Archive for August 2008

Specific Advice For Social Media Use In Small Business

The idea of Social Media Marketing, as I interpret it, is to get other people to happily do your work for you. In this spirit, and with sincere appreciation for the work and thought that went into it, I present this excellent blog entry from “Viper Chill” by Glen Allsopp. It is itself a compilation of how-to-leverage-social-media articles and tips:

Here is an excerpt:

MySpace Tips Summary

  • Look Around – Really get to know all the options available in MySpace before you start comment spamming. Messaging can be a good option and there are also paid advertising spots.
  • Target a Niche – If you are going down a ‘spammy route’, don’t just try to target the whole of MySpace. Look into people in niches for example women or members of certain groups.

Read How to Get Traffic from the top Social Media Sites from “Viper Chill” (Cool name, huh?)

Thinking About A Social Media Strategy

If you are reading this piece with a beginner’s mind right now, then you are probably very lucky. You have probably not cobbled together a social web presence higgledy-piggledy, signing up for various services as they arrived on the scene with various identities, agendas and degrees of commitment. You have a chance to put together a social media strategy that will present you or your business in a unified and coherent manner across the web. (Actually, it’s never too late to start fresh, but what to do with all that accumulated juice, eh?)

As usual, I’ve found an article from someone who is a lot smarter than I am, and I offer this excerpt to whet your appetite.

Begin with the End in Mind

Strategy isn’t the goal. It’s the path you plan to take to get there. So, let’s put some goals out, and then talk through how to build a strategy to reach them. Here are a few sample goals. Feel free to add some to the comments, if I don’t cover yours.

    Increase customer base. Generate leads. Drive sales. Build awareness. Make money from your content. Establish thought leadership. Educate customers. Customer-source part of your product development. Reach new channels of customers. Improve internal communication.

Read the rest of Chris Brogan‘s article “Starting A Social Media Strategy.” His is another blog one might consider subscribing to.

More About Cloud Computing

… and a new breed of organization techie. Skip this one if you are still struggling with basic concepts, but it appears to be a little peek into the future of small-business IT-guy-dom.

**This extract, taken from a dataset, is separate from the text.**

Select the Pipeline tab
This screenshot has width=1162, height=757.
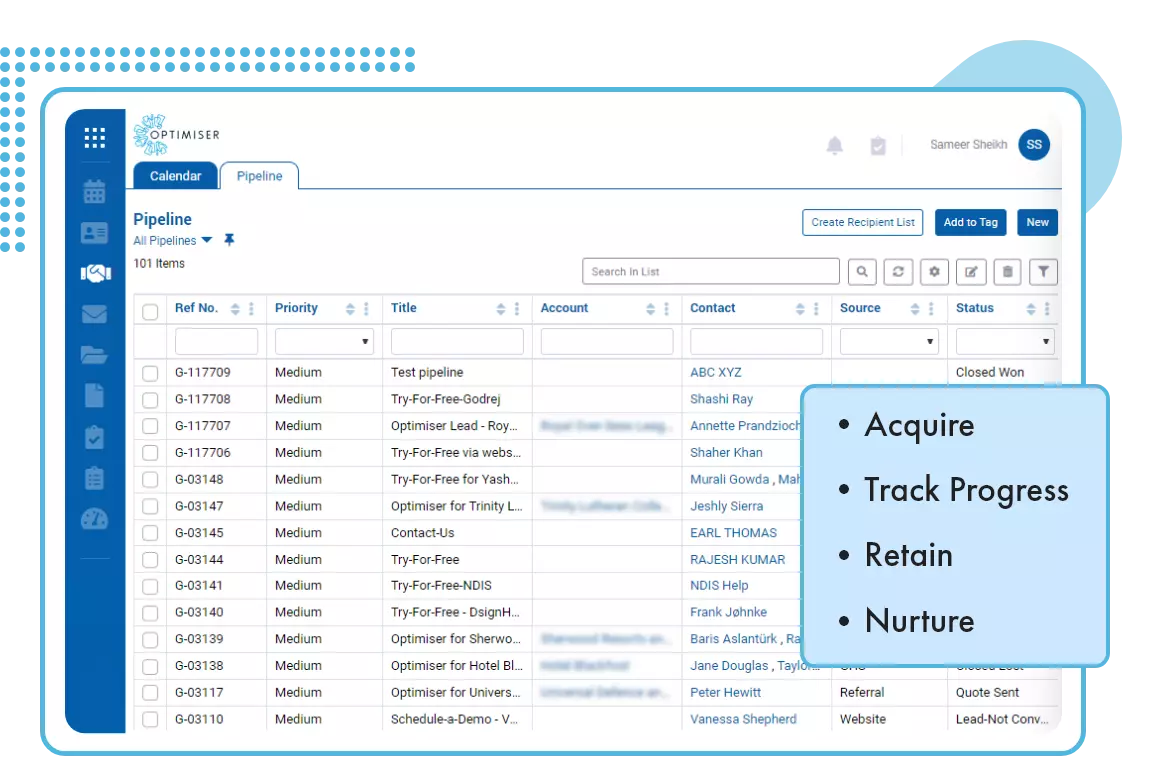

A good I.T. person, though, knows how to interpret “user-speak” and present them with the tools they need even if they didn’t know how to ask for them in our language. If anything, they’re going to be more likely to say something like: “Sending out an email newsletter seems outdated – I wish there was a better way to communicate with our customers,” or “I wish there was an easier way to keep up with the industry news,” or “Wow, how many different versions of this documentation is saved on our intranet, anyway?” The old I.T. guy might mumble and turn their head, but the I.T. 2.0 guy knows to say “Blog! RSS! Wikis!” instead.

Read the whole story on RWW here.

Your Blog Posts Can Serve Double Duty

You can repurpose your blog posts, submitting them to the appropriate directories or republishing them in your personal/business social media sites, and have them attract traffic back to your original site.

When you submit your articles to directories, surely, other websites will make use of your article too. With the copyright terms of your articles, the URL of your website will still be intact and will subsequently direct more traffic to your website.

from “The Official Social SEO Guide Blog” (How’s that for a string of keywords in a site title? Yow!)

It is important to remember that splogs and certain dubious robotic bloggers are going to copy your content anyway, assuming it is of value; you might as well beat them to it and leave a trail of backlinks as you go.

Post Or Page? Some Considerations

SEOBook is a very useful site. This article from SEObook gives a few clues about what should be a post and what should be a page. Very brief and breezy, this little piece is obviously meant for the “post” category. Here are some suggestions for preparing page-type material:

  • focus the idea around a topic you feel you should be able to own
  • give it a title that shows ownership of an idea
  • spend a couple hours getting feedback
  • create a logo for it and put graphics in it to make it look different than text heavy blog posts
  • spend a couple hours marketing it by mentioning it to friends in the industry
  • feature it aggressively on your site

And here is the buried lead:

Average content with an aggressive launch and great marketing outperforms great content with no marketing.

Read the whole (brief) article here.